> [EXERCISE DETAILS]: Reproduce the records from the line containing "Where should I click to: Open the TOPIX" through the end of the records, replacing "padlock" with "lock" and leaving everything else unchanged.

"""

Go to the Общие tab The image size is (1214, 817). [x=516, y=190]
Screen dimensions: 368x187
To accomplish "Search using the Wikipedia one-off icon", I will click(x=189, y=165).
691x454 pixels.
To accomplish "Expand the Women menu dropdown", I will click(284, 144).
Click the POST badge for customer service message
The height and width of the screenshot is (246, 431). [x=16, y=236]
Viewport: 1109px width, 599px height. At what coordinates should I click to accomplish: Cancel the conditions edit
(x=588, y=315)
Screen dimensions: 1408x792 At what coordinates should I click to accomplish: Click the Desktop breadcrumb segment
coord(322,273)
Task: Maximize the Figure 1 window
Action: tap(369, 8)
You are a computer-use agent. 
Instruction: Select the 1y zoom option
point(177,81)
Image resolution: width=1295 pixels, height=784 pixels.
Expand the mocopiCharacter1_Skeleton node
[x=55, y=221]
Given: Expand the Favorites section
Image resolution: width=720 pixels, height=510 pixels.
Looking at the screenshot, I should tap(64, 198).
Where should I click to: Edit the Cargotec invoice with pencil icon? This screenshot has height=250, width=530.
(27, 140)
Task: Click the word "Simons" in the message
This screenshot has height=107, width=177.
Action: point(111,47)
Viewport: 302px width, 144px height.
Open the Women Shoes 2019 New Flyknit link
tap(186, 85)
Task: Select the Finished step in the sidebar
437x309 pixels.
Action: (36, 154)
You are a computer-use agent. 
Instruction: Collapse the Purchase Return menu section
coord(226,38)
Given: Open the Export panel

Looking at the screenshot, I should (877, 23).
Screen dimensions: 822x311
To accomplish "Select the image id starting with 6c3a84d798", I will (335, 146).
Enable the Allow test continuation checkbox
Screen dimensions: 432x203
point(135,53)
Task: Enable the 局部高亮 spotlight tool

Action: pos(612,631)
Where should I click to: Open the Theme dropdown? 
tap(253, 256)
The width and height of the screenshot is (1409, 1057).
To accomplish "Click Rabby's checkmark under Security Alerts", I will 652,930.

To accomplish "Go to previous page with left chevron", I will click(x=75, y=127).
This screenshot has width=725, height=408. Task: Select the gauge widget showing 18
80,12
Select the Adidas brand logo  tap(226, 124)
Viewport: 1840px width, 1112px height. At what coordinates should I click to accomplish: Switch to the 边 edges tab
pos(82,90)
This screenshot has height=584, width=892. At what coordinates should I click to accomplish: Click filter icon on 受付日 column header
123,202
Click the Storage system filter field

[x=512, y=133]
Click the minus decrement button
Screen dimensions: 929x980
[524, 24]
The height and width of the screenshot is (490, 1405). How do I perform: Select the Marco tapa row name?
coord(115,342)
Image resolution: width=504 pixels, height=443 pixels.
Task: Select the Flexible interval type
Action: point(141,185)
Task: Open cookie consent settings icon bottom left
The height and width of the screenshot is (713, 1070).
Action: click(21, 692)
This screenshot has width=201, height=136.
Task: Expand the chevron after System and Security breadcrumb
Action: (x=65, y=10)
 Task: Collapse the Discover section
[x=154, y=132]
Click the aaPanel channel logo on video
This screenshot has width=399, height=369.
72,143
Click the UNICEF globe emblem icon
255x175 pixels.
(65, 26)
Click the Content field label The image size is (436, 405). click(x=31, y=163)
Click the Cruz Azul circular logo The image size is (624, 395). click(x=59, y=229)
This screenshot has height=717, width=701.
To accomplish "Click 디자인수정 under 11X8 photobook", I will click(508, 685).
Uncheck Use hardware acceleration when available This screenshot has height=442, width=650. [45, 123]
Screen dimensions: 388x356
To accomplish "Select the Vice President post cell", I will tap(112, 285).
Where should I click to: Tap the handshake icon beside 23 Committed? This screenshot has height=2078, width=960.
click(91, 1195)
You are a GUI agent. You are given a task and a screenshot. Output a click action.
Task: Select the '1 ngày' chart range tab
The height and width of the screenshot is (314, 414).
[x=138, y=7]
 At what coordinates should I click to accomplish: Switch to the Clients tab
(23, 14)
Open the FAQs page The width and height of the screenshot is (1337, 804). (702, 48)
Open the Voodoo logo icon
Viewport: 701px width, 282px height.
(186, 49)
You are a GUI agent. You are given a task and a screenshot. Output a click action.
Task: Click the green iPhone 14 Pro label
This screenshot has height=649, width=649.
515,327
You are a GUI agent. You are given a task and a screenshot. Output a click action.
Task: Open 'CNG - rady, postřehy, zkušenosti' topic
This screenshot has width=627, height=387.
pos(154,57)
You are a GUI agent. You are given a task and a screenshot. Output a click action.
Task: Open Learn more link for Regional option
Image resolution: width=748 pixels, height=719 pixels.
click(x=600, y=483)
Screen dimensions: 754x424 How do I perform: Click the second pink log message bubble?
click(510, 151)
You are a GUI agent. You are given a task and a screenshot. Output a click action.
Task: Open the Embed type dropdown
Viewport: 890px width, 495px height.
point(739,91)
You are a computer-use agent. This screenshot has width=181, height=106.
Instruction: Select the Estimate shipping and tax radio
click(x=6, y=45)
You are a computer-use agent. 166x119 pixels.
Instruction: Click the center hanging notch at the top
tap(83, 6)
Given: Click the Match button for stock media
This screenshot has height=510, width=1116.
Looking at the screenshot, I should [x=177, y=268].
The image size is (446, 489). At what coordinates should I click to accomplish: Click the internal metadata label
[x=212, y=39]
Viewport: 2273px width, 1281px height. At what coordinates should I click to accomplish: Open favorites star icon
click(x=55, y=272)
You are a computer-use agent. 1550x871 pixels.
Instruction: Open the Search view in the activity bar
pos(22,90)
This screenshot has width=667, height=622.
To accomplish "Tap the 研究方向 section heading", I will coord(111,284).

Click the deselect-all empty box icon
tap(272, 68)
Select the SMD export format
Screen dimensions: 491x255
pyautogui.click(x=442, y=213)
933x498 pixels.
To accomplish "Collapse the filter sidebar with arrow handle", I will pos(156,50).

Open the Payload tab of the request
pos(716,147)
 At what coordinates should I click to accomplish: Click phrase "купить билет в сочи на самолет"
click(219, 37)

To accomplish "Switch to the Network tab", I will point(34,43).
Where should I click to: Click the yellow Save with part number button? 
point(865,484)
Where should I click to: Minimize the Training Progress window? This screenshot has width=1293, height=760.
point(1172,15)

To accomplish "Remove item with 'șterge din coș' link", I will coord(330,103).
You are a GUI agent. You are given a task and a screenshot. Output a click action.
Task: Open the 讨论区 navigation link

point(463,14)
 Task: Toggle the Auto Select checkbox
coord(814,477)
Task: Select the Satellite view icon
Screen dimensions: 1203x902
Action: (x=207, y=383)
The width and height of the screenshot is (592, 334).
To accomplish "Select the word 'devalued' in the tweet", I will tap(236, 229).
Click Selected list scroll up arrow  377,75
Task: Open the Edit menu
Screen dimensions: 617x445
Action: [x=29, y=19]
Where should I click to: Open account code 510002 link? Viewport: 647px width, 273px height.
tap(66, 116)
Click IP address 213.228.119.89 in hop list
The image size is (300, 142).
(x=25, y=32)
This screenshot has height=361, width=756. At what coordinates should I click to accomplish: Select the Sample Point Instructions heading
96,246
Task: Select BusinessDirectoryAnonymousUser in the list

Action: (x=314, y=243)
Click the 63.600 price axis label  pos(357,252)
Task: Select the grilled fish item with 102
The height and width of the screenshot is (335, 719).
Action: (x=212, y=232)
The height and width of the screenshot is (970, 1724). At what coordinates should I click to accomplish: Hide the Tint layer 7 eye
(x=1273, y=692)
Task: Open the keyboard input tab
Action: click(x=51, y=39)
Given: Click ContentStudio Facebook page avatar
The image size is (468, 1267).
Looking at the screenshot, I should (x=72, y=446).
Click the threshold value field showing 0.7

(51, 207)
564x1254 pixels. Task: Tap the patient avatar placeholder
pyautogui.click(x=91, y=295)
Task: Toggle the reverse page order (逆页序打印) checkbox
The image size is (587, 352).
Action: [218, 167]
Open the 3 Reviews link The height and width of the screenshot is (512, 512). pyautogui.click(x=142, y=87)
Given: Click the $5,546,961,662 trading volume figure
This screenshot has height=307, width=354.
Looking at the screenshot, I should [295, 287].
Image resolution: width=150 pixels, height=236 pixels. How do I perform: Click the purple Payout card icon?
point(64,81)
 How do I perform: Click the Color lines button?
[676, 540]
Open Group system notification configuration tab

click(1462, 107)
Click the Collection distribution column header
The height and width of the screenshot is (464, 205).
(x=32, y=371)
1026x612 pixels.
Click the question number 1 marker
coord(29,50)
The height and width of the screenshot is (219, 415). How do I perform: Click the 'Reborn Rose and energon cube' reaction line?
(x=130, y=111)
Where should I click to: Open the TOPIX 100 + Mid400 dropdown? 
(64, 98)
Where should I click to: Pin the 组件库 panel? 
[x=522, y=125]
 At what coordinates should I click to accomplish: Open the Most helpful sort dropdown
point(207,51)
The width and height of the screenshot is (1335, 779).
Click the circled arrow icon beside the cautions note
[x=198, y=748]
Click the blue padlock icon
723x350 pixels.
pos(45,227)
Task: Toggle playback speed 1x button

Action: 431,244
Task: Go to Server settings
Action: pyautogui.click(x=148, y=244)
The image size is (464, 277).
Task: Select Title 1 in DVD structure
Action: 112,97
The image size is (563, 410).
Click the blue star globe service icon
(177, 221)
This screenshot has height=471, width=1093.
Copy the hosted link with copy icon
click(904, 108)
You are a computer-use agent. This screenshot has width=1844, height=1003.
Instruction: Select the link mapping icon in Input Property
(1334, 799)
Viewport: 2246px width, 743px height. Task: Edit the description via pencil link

"""

> [EXERCISE OUTPUT]:
Where should I click to: Open the TOPIX 100 + Mid400 dropdown? 
(64, 98)
Where should I click to: Pin the 组件库 panel? 
[x=522, y=125]
 At what coordinates should I click to accomplish: Open the Most helpful sort dropdown
point(207,51)
The width and height of the screenshot is (1335, 779).
Click the circled arrow icon beside the cautions note
[x=198, y=748]
Click the blue lock icon
723x350 pixels.
pos(45,227)
Task: Toggle playback speed 1x button

Action: 431,244
Task: Go to Server settings
Action: pyautogui.click(x=148, y=244)
The image size is (464, 277).
Task: Select Title 1 in DVD structure
Action: 112,97
The image size is (563, 410).
Click the blue star globe service icon
(177, 221)
This screenshot has height=471, width=1093.
Copy the hosted link with copy icon
click(904, 108)
You are a computer-use agent. This screenshot has width=1844, height=1003.
Instruction: Select the link mapping icon in Input Property
(1334, 799)
Viewport: 2246px width, 743px height. Task: Edit the description via pencil link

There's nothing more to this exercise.